From 27faffb9765b86e6eadfd6ef8d195700d03ff64f Mon Sep 17 00:00:00 2001
From: Ian Romanick <ian.d.romanick@intel.com>
Date: Tue, 26 Mar 2024 16:14:33 -0700
Subject: [PATCH] nir: intel/brw: Change the order of sources for
 nir_dpas_intel

It was by pure luck that all sources (and the result) of nir_dpas_intel
had the same number of components. It is possible to support matrix
sizes where the accumlator matrix and the result matrix are larger
(e.g., 16x8 * 8x16 = 16x16).

This breaks all of the assumptions of NIR's infrastructure for code
generating intrinsics. Fix the by making the accumulator matrix be the
first source. The accumulator and the result will always have the same
dimensions (due to rules of matrix multiplication) and the same type
(due to restructions of the cooperative matrix extension). This forces
them to have the same number of components.

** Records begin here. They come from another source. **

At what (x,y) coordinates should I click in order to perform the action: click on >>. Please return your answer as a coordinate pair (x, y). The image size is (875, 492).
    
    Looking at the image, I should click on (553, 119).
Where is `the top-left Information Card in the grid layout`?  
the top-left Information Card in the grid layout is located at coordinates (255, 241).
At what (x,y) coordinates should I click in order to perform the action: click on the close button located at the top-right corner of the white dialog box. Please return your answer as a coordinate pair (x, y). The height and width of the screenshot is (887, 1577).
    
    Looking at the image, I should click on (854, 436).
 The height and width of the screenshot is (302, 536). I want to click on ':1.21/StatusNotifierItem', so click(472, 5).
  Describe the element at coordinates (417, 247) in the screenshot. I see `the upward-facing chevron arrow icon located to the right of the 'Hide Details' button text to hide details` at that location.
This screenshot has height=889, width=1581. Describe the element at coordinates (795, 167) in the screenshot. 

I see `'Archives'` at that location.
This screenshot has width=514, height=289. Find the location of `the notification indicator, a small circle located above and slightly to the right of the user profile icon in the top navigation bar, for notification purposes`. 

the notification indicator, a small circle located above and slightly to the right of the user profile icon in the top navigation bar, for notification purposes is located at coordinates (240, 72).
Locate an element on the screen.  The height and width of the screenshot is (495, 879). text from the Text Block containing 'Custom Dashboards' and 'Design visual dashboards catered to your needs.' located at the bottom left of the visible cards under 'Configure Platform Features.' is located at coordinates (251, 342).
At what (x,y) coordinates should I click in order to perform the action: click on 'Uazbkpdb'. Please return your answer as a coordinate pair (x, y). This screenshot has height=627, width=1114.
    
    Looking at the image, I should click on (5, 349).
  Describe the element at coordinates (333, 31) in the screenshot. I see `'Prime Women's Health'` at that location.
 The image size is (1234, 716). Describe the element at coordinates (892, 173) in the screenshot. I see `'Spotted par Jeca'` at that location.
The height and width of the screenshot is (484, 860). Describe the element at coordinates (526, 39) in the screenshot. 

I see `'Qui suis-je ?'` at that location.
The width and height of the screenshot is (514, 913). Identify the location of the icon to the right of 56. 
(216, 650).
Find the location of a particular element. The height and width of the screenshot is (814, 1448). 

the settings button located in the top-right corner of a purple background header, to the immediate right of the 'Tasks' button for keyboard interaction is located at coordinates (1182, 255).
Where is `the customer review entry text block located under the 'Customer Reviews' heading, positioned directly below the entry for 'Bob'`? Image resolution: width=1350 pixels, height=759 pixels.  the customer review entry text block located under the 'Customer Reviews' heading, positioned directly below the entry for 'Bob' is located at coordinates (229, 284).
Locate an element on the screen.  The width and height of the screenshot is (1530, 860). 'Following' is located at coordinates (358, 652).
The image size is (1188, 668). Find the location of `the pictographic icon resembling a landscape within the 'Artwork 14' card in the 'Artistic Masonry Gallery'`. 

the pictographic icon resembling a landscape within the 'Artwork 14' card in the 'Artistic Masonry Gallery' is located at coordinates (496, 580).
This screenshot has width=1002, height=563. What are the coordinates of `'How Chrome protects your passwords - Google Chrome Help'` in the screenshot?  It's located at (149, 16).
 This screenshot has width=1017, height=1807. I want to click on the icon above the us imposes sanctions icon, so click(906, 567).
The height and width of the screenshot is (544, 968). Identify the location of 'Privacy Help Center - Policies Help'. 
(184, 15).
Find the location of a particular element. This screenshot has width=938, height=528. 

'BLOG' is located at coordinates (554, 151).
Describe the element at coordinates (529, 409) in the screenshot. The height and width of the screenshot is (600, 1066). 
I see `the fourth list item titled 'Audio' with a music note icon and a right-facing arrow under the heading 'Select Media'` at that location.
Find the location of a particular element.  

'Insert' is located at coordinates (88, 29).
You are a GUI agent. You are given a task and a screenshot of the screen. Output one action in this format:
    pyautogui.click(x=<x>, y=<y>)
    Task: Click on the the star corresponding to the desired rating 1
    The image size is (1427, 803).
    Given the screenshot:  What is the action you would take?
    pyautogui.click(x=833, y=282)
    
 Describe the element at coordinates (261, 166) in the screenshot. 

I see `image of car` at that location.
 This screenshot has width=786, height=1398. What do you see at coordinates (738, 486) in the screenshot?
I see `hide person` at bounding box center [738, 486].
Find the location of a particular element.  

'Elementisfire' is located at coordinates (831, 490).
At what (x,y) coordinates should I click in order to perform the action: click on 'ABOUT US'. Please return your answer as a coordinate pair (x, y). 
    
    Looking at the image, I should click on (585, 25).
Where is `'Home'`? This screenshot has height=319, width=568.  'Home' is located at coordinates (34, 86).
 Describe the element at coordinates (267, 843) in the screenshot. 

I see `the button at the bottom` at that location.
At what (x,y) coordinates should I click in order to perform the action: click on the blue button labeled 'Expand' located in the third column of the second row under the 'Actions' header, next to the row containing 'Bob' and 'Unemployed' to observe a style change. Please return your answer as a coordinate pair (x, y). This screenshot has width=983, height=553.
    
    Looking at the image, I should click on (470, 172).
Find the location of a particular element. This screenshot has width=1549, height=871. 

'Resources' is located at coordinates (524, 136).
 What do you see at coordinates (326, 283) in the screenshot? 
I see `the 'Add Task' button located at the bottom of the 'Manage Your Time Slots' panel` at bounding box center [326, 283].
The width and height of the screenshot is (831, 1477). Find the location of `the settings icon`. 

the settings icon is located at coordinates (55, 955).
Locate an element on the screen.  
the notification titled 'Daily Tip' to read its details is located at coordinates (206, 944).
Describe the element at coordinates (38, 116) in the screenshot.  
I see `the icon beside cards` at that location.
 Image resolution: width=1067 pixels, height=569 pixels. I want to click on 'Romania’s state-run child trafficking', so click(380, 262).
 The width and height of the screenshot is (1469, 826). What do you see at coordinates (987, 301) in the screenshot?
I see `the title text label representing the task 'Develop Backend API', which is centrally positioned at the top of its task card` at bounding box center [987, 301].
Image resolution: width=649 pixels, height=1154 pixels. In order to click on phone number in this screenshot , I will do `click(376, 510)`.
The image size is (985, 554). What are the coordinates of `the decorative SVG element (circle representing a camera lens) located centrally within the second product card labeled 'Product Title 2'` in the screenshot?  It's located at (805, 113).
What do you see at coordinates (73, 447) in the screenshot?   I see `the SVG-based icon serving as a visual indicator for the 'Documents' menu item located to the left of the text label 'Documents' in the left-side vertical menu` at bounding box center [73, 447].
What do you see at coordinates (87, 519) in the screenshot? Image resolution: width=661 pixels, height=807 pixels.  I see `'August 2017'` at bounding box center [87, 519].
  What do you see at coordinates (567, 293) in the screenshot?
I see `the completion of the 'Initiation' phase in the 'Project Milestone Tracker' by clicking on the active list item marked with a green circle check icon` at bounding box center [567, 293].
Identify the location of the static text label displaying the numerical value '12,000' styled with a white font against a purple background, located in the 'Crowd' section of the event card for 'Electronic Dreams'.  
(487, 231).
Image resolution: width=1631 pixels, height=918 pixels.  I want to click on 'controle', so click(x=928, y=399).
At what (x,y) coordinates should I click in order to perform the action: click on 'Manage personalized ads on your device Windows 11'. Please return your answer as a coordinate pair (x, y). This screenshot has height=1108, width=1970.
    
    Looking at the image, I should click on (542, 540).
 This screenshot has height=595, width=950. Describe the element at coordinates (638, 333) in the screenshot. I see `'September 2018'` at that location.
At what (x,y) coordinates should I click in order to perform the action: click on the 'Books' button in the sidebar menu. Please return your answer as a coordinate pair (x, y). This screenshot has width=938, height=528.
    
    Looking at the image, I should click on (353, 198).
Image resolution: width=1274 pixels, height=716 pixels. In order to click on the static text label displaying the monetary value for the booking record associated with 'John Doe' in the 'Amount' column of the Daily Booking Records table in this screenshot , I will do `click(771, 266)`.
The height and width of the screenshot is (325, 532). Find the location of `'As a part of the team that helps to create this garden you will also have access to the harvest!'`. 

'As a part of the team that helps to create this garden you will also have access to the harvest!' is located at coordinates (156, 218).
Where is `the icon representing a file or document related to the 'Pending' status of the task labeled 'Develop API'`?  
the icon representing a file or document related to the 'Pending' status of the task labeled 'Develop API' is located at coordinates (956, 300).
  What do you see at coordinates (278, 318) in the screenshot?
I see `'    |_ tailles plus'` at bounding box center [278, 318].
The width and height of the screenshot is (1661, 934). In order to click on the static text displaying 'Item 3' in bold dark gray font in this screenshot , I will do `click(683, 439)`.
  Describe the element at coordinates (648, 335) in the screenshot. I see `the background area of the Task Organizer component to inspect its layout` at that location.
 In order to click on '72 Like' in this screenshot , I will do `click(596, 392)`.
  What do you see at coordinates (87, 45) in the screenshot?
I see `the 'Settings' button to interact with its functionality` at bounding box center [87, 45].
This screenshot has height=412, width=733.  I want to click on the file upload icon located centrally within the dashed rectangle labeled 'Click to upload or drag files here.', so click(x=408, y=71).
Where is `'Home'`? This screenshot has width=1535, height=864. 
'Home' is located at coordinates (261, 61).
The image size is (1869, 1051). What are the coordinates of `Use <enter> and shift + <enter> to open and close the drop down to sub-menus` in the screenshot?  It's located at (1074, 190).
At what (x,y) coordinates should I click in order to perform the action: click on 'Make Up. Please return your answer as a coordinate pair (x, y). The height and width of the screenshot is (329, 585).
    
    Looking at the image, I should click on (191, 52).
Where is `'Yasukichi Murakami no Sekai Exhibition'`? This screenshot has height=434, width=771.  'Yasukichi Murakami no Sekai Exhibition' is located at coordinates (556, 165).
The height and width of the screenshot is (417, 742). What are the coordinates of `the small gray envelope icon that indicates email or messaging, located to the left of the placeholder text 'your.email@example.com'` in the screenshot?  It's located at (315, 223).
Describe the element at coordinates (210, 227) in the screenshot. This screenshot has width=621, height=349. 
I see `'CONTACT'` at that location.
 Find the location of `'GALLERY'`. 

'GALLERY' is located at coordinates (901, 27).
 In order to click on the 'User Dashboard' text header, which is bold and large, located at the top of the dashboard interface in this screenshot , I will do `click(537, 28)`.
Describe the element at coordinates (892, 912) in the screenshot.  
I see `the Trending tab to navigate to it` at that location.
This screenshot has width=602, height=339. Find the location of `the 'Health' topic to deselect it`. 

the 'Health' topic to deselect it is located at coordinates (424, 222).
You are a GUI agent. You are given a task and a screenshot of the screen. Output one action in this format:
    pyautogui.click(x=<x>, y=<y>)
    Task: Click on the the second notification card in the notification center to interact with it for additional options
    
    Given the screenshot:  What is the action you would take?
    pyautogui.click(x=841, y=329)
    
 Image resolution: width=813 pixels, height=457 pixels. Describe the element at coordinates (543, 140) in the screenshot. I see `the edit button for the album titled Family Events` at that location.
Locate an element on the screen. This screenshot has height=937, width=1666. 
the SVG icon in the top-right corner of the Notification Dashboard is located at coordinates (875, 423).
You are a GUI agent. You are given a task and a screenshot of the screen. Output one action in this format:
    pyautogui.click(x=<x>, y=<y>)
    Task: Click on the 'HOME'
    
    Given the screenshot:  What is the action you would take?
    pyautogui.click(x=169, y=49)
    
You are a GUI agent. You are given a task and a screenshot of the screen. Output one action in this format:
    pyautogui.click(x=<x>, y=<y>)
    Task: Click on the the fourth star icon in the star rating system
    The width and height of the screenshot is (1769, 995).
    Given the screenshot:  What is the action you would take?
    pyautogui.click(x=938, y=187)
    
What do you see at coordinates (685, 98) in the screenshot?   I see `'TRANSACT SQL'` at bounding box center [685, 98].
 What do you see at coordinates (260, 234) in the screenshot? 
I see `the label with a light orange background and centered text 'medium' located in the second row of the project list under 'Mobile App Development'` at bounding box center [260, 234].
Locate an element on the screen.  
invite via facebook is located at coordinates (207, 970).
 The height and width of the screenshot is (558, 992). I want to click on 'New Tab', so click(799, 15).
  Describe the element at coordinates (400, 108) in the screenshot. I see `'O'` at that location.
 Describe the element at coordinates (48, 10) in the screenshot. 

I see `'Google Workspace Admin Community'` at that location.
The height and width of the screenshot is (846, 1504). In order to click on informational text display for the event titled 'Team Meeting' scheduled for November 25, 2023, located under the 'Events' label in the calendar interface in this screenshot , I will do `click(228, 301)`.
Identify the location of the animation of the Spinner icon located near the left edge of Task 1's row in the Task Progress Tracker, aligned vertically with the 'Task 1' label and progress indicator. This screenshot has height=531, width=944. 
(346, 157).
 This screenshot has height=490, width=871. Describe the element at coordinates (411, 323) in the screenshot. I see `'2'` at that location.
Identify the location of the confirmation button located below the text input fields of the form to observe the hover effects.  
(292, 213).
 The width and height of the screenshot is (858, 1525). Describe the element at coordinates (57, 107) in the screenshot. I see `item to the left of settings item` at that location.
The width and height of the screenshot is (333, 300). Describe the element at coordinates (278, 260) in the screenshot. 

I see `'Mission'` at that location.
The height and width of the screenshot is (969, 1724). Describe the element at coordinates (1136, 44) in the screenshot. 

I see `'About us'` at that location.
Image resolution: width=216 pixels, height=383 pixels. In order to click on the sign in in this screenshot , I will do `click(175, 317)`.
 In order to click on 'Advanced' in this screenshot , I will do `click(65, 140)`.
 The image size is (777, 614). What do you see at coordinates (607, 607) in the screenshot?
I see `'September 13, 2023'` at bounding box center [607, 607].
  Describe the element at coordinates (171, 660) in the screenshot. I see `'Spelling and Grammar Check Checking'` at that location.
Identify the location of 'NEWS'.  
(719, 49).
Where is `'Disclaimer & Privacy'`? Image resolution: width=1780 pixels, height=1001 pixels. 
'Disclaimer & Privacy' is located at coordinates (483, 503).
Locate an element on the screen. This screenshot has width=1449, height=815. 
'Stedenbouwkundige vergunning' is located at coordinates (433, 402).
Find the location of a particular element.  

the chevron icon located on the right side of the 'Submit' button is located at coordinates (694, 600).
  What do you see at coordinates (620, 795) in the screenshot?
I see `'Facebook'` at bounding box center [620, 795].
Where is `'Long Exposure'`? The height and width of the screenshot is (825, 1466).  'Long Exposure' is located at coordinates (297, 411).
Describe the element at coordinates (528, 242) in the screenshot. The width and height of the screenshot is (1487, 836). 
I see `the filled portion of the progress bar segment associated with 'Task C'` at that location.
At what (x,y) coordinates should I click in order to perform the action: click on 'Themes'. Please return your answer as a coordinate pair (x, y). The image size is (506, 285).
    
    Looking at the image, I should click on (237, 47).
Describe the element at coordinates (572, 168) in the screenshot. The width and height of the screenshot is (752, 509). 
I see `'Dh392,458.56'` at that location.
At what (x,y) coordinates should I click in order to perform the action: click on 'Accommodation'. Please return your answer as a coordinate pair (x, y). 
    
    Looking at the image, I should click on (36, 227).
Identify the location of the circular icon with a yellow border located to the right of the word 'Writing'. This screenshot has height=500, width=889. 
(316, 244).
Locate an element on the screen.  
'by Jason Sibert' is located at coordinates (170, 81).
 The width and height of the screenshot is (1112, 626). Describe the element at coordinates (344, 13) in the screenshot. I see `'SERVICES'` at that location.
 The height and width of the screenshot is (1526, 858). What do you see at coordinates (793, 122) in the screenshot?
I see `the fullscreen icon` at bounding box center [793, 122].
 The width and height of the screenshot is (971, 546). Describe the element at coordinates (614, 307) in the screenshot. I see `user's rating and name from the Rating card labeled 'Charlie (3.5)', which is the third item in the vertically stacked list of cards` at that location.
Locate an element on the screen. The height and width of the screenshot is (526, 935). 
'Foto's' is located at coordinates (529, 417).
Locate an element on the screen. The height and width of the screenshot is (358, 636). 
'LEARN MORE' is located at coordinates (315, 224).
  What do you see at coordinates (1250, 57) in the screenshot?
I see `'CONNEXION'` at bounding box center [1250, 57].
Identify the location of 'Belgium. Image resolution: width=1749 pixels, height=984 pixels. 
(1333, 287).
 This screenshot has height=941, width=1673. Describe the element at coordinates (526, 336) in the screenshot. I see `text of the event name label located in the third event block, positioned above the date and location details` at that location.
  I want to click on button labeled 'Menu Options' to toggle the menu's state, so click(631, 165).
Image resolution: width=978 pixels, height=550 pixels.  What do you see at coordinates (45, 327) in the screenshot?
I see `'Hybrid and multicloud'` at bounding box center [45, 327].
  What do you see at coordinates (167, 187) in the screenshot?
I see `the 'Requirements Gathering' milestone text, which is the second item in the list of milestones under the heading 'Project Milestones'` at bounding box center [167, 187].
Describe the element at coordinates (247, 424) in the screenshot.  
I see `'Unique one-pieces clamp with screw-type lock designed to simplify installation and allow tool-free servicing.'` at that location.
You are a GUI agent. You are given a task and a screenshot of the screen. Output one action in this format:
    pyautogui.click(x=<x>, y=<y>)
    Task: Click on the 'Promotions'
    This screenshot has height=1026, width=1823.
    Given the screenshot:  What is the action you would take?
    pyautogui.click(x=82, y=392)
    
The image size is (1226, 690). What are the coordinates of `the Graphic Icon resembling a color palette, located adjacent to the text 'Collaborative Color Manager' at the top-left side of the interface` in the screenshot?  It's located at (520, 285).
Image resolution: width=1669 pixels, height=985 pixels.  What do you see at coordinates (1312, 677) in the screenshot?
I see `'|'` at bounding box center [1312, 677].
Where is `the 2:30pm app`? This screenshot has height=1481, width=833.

This doesn't fix all the potential problems. NIR expects that all
0-sized sources will have the same number of components. This just
ensures that the result has the correct number of components.

Fixes: 6b14da33ad3 ("intel/fs: nir: Add nir_intrinsic_dpas_intel")
Reviewed-by: Jordan Justen <jordan.l.justen@intel.com>
Part-of: <https://gitlab.freedesktop.org/mesa/mesa/-/merge_requests/28404>
(cherry picked from commit a8115221e596a8bed7a64799ccc03aa9ad225d92)
---
 .pick_status.json                              |  2 +-
 src/compiler/nir/nir_intrinsics.py             | 10 +++++++---
 src/intel/compiler/brw_fs_nir.cpp              | 18 +++++++++---------
 .../brw_nir_lower_cooperative_matrix.c         |  2 +-
 4 files changed, 18 insertions(+), 14 deletions(-)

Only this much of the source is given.